■ **WORK TO COMPLETE**: In full and without alteration, write out the data below.

■ **DATA EXTRACT**:

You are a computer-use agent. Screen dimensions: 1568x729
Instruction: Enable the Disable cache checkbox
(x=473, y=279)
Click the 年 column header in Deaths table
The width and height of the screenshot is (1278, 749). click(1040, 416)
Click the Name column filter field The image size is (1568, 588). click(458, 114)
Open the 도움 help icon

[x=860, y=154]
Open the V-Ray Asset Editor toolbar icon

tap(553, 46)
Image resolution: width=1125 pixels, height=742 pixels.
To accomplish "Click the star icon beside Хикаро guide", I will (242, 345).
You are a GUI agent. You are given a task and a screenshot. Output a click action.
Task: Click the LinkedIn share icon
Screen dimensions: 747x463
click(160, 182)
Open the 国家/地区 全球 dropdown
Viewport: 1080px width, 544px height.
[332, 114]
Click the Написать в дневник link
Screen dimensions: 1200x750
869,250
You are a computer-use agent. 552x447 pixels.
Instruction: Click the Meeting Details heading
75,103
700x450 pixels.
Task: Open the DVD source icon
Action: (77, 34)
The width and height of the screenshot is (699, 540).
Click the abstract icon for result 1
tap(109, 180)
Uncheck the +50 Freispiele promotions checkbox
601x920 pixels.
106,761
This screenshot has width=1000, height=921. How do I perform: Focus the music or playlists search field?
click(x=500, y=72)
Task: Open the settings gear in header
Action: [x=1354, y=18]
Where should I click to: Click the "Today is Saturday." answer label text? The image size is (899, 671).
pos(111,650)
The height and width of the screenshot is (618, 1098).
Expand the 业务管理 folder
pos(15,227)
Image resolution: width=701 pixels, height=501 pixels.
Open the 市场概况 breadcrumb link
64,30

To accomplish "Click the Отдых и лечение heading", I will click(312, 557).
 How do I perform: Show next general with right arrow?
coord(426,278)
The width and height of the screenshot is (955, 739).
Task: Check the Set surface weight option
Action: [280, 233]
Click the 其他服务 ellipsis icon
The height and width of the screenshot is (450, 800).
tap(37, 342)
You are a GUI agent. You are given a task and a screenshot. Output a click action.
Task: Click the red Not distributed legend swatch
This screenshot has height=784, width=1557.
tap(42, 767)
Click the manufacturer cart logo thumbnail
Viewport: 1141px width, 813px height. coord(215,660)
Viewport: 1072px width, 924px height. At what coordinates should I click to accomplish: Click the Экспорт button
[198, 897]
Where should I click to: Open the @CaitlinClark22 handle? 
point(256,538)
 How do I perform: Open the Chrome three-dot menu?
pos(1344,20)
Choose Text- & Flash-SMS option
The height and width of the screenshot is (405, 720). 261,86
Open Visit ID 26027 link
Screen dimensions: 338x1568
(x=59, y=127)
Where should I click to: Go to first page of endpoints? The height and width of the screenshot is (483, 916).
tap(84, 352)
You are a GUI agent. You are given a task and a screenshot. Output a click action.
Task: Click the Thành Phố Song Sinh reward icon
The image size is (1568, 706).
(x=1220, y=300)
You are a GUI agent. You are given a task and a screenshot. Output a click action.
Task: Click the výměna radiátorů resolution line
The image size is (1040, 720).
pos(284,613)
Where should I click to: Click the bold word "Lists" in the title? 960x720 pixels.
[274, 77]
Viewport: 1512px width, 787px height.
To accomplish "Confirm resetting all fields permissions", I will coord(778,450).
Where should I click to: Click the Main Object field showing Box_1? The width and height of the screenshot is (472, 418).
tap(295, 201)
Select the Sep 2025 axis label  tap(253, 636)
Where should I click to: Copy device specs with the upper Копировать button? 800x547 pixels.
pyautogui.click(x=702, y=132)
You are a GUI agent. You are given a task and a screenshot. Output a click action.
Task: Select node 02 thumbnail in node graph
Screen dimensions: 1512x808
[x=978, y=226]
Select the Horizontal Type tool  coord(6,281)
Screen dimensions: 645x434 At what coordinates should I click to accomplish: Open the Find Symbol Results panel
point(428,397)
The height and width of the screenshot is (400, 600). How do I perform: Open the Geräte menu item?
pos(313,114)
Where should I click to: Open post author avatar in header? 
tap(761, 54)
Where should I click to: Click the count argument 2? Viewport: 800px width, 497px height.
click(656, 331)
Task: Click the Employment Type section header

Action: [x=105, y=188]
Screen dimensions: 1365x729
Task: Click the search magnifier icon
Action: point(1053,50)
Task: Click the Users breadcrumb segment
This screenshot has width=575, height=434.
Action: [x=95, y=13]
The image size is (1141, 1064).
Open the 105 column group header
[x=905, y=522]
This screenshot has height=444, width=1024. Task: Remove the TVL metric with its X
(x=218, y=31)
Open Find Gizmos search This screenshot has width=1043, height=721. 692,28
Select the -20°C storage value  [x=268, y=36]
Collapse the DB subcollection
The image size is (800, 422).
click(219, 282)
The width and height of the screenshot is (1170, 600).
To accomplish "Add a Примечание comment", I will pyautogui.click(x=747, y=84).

■ **WRITTEN RESPONSE**:
You are a computer-use agent. Screen dimensions: 1568x729
Instruction: Enable the Disable cache checkbox
(x=473, y=279)
Click the 年 column header in Deaths table
The width and height of the screenshot is (1278, 749). click(1040, 416)
Click the Name column filter field The image size is (1568, 588). click(458, 114)
Open the 도움 help icon

[x=860, y=154]
Open the V-Ray Asset Editor toolbar icon

tap(553, 46)
Image resolution: width=1125 pixels, height=742 pixels.
To accomplish "Click the star icon beside Хикаро guide", I will (242, 345).
You are a GUI agent. You are given a task and a screenshot. Output a click action.
Task: Click the LinkedIn share icon
Screen dimensions: 747x463
click(160, 182)
Open the 国家/地区 全球 dropdown
Viewport: 1080px width, 544px height.
[332, 114]
Click the Написать в дневник link
Screen dimensions: 1200x750
869,250
You are a computer-use agent. 552x447 pixels.
Instruction: Click the Meeting Details heading
75,103
700x450 pixels.
Task: Open the DVD source icon
Action: (77, 34)
The width and height of the screenshot is (699, 540).
Click the abstract icon for result 1
tap(109, 180)
Uncheck the +50 Freispiele promotions checkbox
601x920 pixels.
106,761
This screenshot has width=1000, height=921. How do I perform: Focus the music or playlists search field?
click(x=500, y=72)
Task: Open the settings gear in header
Action: [x=1354, y=18]
Where should I click to: Click the "Today is Saturday." answer label text? The image size is (899, 671).
pos(111,650)
The height and width of the screenshot is (618, 1098).
Expand the 业务管理 folder
pos(15,227)
Image resolution: width=701 pixels, height=501 pixels.
Open the 市场概况 breadcrumb link
64,30

To accomplish "Click the Отдых и лечение heading", I will click(312, 557).
 How do I perform: Show next general with right arrow?
coord(426,278)
The width and height of the screenshot is (955, 739).
Task: Check the Set surface weight option
Action: [280, 233]
Click the 其他服务 ellipsis icon
The height and width of the screenshot is (450, 800).
tap(37, 342)
You are a GUI agent. You are given a task and a screenshot. Output a click action.
Task: Click the red Not distributed legend swatch
This screenshot has height=784, width=1557.
tap(42, 767)
Click the manufacturer cart logo thumbnail
Viewport: 1141px width, 813px height. coord(215,660)
Viewport: 1072px width, 924px height. At what coordinates should I click to accomplish: Click the Экспорт button
[198, 897]
Where should I click to: Open the @CaitlinClark22 handle? 
point(256,538)
 How do I perform: Open the Chrome three-dot menu?
pos(1344,20)
Choose Text- & Flash-SMS option
The height and width of the screenshot is (405, 720). 261,86
Open Visit ID 26027 link
Screen dimensions: 338x1568
(x=59, y=127)
Where should I click to: Go to first page of endpoints? The height and width of the screenshot is (483, 916).
tap(84, 352)
You are a GUI agent. You are given a task and a screenshot. Output a click action.
Task: Click the Thành Phố Song Sinh reward icon
The image size is (1568, 706).
(x=1220, y=300)
You are a GUI agent. You are given a task and a screenshot. Output a click action.
Task: Click the výměna radiátorů resolution line
The image size is (1040, 720).
pos(284,613)
Where should I click to: Click the bold word "Lists" in the title? 960x720 pixels.
[274, 77]
Viewport: 1512px width, 787px height.
To accomplish "Confirm resetting all fields permissions", I will coord(778,450).
Where should I click to: Click the Main Object field showing Box_1? The width and height of the screenshot is (472, 418).
tap(295, 201)
Select the Sep 2025 axis label  tap(253, 636)
Where should I click to: Copy device specs with the upper Копировать button? 800x547 pixels.
pyautogui.click(x=702, y=132)
You are a GUI agent. You are given a task and a screenshot. Output a click action.
Task: Select node 02 thumbnail in node graph
Screen dimensions: 1512x808
[x=978, y=226]
Select the Horizontal Type tool  coord(6,281)
Screen dimensions: 645x434 At what coordinates should I click to accomplish: Open the Find Symbol Results panel
point(428,397)
The height and width of the screenshot is (400, 600). How do I perform: Open the Geräte menu item?
pos(313,114)
Where should I click to: Open post author avatar in header? 
tap(761, 54)
Where should I click to: Click the count argument 2? Viewport: 800px width, 497px height.
click(656, 331)
Task: Click the Employment Type section header

Action: [x=105, y=188]
Screen dimensions: 1365x729
Task: Click the search magnifier icon
Action: point(1053,50)
Task: Click the Users breadcrumb segment
This screenshot has width=575, height=434.
Action: [x=95, y=13]
The image size is (1141, 1064).
Open the 105 column group header
[x=905, y=522]
This screenshot has height=444, width=1024. Task: Remove the TVL metric with its X
(x=218, y=31)
Open Find Gizmos search This screenshot has width=1043, height=721. 692,28
Select the -20°C storage value  [x=268, y=36]
Collapse the DB subcollection
The image size is (800, 422).
click(219, 282)
The width and height of the screenshot is (1170, 600).
To accomplish "Add a Примечание comment", I will pyautogui.click(x=747, y=84).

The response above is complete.